EXERCISE REQUIREMENTS
Copy out the whole review passage about The Paperboy word for word.

EXCERPTED PASSAGE
--- START ---

The Paperboy is adapted from the book of the same name by author Pete Dexter, alongside director Daniels. It's narrated by the baby-voiced Anita Chester (a sensitive performance from singer Macy Gray), who - as the film opens - is being interviewed for her version of the events surrounding a murder. Anita's mind drifts back to 1969 when she was in the employ of the Jansen family in Lately, Florida. The family comprises local newspaper editor W W Jansen (Scott Glenn) and his sons, 20-year-old Jack (Efron, pictured below right with Matthew McConaughey) and his considerably older brother Ward (McConaughey), a Pulitzer prize- winning journalist for the Miami Times.

Ward returns home with the scent of a story in his nostrils and with Yardley Acheman (David Oyelowo), a sneering English colleague, in tow. He's been tipped-off by prison groupie Charlotte Bless (Kidman) who's been corresponding with a man on death row that she believes to be innocent and, furthermore, intends to marry. That man is Hillary Van Wetter (John Cusack at his most morally and physically dishevelled), a white-trash, career criminal who's seemingly been framed for the murder of much-loathed local sheriff, Thurmond Call (Danny Hanemann).

--- END ---

RAW DATA
--- START ---

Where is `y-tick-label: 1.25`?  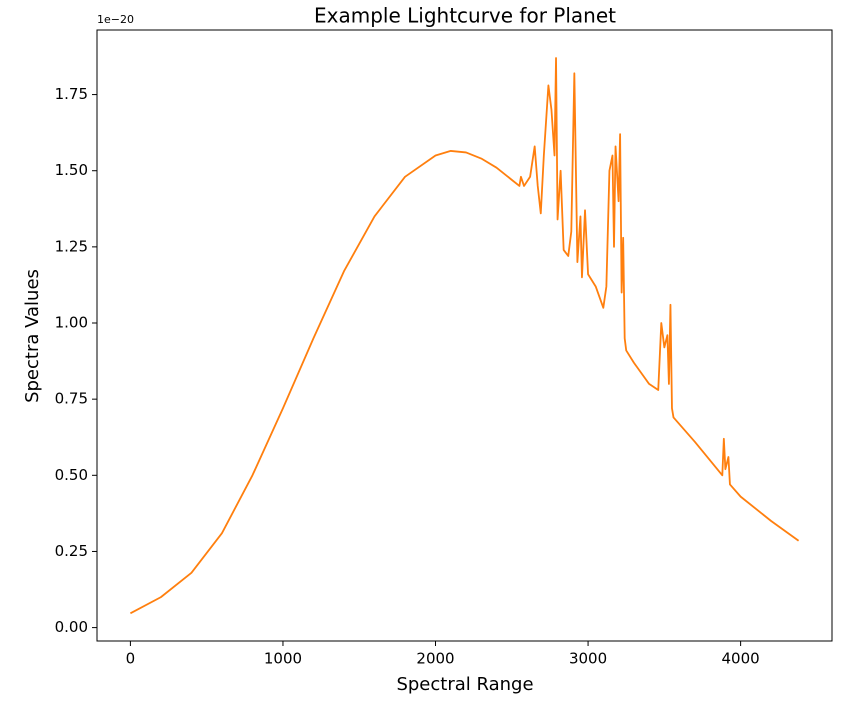
y-tick-label: 1.25 is located at coordinates (72, 246).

--- END ---

TASK ANSWER
The Paperboy is adapted from the book of the same name by author Pete Dexter, alongside director Daniels. It's narrated by the baby-voiced Anita Chester (a sensitive performance from singer Macy Gray), who - as the film opens - is being interviewed for her version of the events surrounding a murder. Anita's mind drifts back to 1969 when she was in the employ of the Jansen family in Lately, Florida. The family comprises local newspaper editor W W Jansen (Scott Glenn) and his sons, 20-year-old Jack (Efron, pictured below right with Matthew McConaughey) and his considerably older brother Ward (McConaughey), a Pulitzer prize- winning journalist for the Miami Times.

Ward returns home with the scent of a story in his nostrils and with Yardley Acheman (David Oyelowo), a sneering English colleague, in tow. He's been tipped-off by prison groupie Charlotte Bless (Kidman) who's been corresponding with a man on death row that she believes to be innocent and, furthermore, intends to marry. That man is Hillary Van Wetter (John Cusack at his most morally and physically dishevelled), a white-trash, career criminal who's seemingly been framed for the murder of much-loathed local sheriff, Thurmond Call (Danny Hanemann).